Realize (generate) data on the set of variables (all \(X\)s, \(T\)s and \(Y\)s)
A function of your model
Includes both:
Sampling — how units arrive in your sample
Treatment assignment — what values of endogenous variables are revealed
Given a realization of the data, generate an answer – an estimate of the quantity of interest (inquiry)
This is your estimator or test:
Difference-in-means
\(t\)-test
Regression methods
etc.
Answer is an estimate of the quantity of interest or \(p\)-value (inquiry/estimand/test)
Anticipating or facing difficulties in getting published, manuscripts with null results are never submitted for review or put away in a “file drawer” after several rejections.
We all face incentives to change your specifications, measurements, or even hypotheses to get a statistically significant result (\(p\)-hacking) to improve chances of publication.
Even people not facing these incentives make many decisions when they analyze data: handling missing values and duplicate observations, creating scales, etc. And these choices can be consequential.
Overall result: reduced credibility for individual pieces of research and (rightly) reduced confidence in whether we actually know what we claim to know.
One part of solving this problem is to focus on the design, rather than the outcomes.
The bias against null results can be overcome by reviewing the design, prior to learning the results.
A good design executed well will produce credible research, which might be a null result. We want credible and actionable null results.
Reviews of designs are also an opportunity to improve the research before it is implemented.
Pre-registration is the filing of your research design and hypotheses with a publicly-accessible repository. EGAP hosts one that you can use for free (currently on OSF.io using the EGAP registration form).
Pre-registration does not preclude later exploratory analyses that were not stated in advance. You just have to clearly distinguish between the two.
Even if you will be submitting a paper with results rather than a design to an academic journal or you are primarily interested in a final report with findings for a policy audience, there are important advantages to you and to other researchers from pre-registering your research.
You can learn about other research, completed and in progress; others can learn about yours.
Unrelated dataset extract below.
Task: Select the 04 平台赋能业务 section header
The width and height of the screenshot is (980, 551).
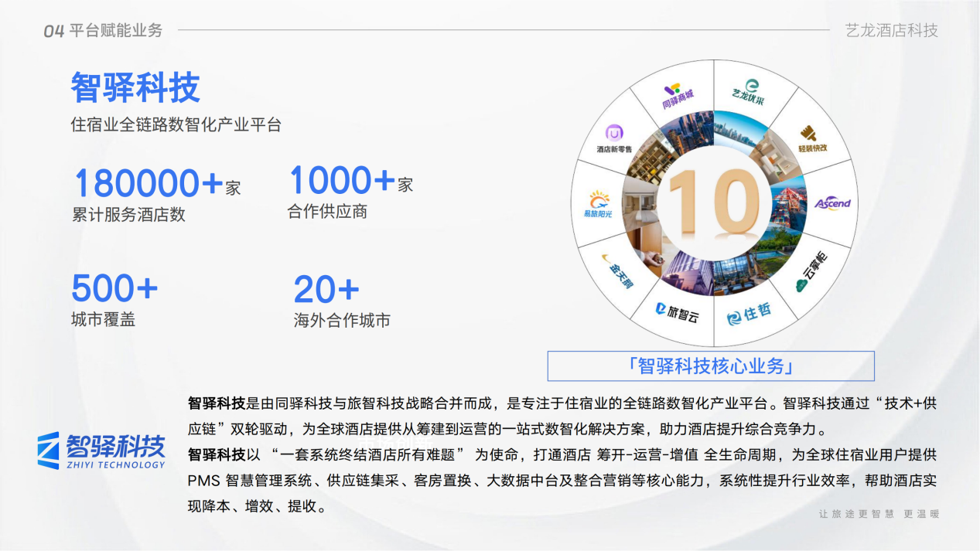Action: point(101,32)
We can learn about studies that produced null results.
It forces you to state your hypotheses and plan of analysis in advance of seeing the results, which limits \(p\)-hacking.
Research starts with our values and theories about how the world works.
It continues by articulating questions that can be clearly addressed by observation (in this course, using randomized experimentation).
Good questions have consequential answers: changing scientific explanations, changing policy decisions.
Good designs tick all the boxes and give readers reason to believe the results.
Checklists (like the research design form or pre-registration forms) help avoid careless errors.
Pre-registration further increases credibility and thus the odds of your results having an impact on science and policy.